We individuals make our value-based decisions and then we try to live up to them and live with them, simultaneously feeling proud and blue. We’re careful not to inadvertently call this state of sadness, agitation and insufficient satisfaction “depression.”

Our malaise is no “mental disorder” but rather the natural consequence of dropping a passionate, energetic, creative, moral, and lively creature into this tiny little world, a world full of roadblocks, tyrants, disappointments and ordinariness.

So, the results we get do not match our hopes. Ideally, we would get excellent results from choosing righteous work like teaching and tackling that work as an engaged individual. Ideally, we would find ourselves smiling a lot and even happy.

In reality, we’re likely to get very mixed results and do a lot of frowning.
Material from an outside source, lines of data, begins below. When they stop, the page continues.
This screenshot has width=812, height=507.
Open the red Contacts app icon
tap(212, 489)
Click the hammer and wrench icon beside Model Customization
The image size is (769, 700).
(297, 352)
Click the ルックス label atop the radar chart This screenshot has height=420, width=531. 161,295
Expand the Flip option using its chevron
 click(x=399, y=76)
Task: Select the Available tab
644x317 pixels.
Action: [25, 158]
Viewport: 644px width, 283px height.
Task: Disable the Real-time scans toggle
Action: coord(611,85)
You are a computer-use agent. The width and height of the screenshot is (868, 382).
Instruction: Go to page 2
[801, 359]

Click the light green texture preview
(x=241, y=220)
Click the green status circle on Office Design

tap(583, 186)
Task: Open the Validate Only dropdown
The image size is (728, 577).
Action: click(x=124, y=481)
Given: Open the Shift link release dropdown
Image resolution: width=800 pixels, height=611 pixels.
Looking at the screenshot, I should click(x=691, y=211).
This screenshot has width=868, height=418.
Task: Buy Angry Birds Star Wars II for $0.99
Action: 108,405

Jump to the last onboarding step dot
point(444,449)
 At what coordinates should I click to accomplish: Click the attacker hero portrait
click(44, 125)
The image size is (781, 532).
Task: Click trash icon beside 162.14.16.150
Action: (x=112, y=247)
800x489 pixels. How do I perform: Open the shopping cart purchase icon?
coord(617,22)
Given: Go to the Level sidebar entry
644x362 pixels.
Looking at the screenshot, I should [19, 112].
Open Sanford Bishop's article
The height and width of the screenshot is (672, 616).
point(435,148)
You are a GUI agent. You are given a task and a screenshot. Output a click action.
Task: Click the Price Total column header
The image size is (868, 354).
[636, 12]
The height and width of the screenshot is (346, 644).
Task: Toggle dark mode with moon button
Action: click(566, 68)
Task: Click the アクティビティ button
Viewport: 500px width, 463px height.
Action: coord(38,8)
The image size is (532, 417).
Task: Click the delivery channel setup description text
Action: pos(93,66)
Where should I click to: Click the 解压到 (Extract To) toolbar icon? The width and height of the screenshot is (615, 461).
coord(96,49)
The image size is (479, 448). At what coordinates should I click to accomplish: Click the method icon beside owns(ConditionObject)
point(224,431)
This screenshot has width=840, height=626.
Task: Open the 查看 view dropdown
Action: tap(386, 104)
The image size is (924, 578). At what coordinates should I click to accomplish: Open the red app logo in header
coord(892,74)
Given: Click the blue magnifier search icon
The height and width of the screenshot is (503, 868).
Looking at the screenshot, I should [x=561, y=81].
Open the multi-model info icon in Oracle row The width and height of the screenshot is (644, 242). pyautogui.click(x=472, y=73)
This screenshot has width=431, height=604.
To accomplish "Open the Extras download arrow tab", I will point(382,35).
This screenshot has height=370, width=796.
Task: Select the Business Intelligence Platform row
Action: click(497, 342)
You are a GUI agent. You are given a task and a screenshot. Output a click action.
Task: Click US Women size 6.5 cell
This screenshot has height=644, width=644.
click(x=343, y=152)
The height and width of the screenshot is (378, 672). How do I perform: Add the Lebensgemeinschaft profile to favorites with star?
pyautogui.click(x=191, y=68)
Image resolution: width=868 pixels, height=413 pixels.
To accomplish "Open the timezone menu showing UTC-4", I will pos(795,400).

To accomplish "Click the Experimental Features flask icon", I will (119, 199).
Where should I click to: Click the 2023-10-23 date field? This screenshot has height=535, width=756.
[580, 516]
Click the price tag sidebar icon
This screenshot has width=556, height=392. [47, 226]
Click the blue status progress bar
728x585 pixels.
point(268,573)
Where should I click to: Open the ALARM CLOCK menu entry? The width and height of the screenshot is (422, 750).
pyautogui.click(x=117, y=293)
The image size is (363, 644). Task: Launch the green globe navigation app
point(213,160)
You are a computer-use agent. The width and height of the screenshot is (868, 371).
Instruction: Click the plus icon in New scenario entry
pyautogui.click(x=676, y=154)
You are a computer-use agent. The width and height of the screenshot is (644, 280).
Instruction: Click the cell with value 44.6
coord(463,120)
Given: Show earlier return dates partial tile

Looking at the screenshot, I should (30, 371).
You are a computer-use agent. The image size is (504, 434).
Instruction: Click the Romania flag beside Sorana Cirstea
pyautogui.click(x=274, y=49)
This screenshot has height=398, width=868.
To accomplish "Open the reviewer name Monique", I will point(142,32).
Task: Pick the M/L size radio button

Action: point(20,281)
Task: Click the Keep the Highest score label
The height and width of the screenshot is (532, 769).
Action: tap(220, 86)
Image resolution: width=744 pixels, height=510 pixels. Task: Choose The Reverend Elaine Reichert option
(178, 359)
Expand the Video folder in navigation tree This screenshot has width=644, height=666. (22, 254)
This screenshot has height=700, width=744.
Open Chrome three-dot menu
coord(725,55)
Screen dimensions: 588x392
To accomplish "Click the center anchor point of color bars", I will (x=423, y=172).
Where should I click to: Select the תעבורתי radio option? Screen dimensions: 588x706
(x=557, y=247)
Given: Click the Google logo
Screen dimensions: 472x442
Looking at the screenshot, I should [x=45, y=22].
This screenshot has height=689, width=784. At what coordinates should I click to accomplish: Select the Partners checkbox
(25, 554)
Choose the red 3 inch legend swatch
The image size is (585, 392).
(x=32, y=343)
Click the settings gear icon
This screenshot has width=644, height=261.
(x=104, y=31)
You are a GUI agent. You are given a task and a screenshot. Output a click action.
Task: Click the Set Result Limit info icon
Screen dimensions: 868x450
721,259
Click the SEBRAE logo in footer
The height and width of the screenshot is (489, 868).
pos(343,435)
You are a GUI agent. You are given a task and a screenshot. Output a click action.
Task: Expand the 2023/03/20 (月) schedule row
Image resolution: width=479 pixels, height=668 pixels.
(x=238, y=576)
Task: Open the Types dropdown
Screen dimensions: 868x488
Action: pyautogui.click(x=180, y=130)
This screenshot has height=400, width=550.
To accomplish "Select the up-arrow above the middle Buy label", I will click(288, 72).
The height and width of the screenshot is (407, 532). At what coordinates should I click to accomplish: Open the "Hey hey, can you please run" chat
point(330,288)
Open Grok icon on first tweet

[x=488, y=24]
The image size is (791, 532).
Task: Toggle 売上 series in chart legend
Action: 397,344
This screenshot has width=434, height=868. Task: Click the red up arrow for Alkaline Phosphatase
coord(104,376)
This is why the life that an individual leads will not look like arithmetic. When we do math, we get a satisfying answer like “Four.” When we do life, our answers look very different.

Instead of four, we get: “I intend to write my poetry, even though it will never pay, live in love, even though I’m only mediocre relationship material, and raise children in love, even though I’m terribly scared of my critical nature.”

Or: “I see that I’m responsible for the whole world, which is ridiculous, and that I must call out every injustice, which is a fool’s errand, and that I’m obliged to do great work, even though my first efforts have been completely awful.”

Or: “I need to live in this community, because my loved ones reside here and won’t leave, but this community is tyrannical, dogmatic, and anti-rational. So, I’ll stay here but resist, even though that is bound to threaten me and my loved ones.”

None of this sounds like fun. Nor is it. Individuality is not a cheerful game or a stroll through the park. It is a tight-fitting suit that nature has fitted you with, making every step of the way half-uncomfortable. No need to thank nature for this!

This mandate to individuality is a lifelong albatross. Nature fitted you with this albatross and now you ratify its presence on your shoulder. You say, “I didn’t ask for this pressure but I accept it, since I refuse to live small or to shut my eyes.”

Can we meet these challenges? Not at the 90% level. Not at the 80% level. The challenges presented by our fierce need to be individual reduce us to accepting a very modest success rate, above insignificant but well below satisfactory.

Your individuality demands that you write an excellent novel. It is great in spots and ordinary in spots and terrible in spots. Was that an insignificant effort? No. Do you feel satisfied? No. That was a challenge bravely tackled, leading to a 20% victory and a frown and not a smile.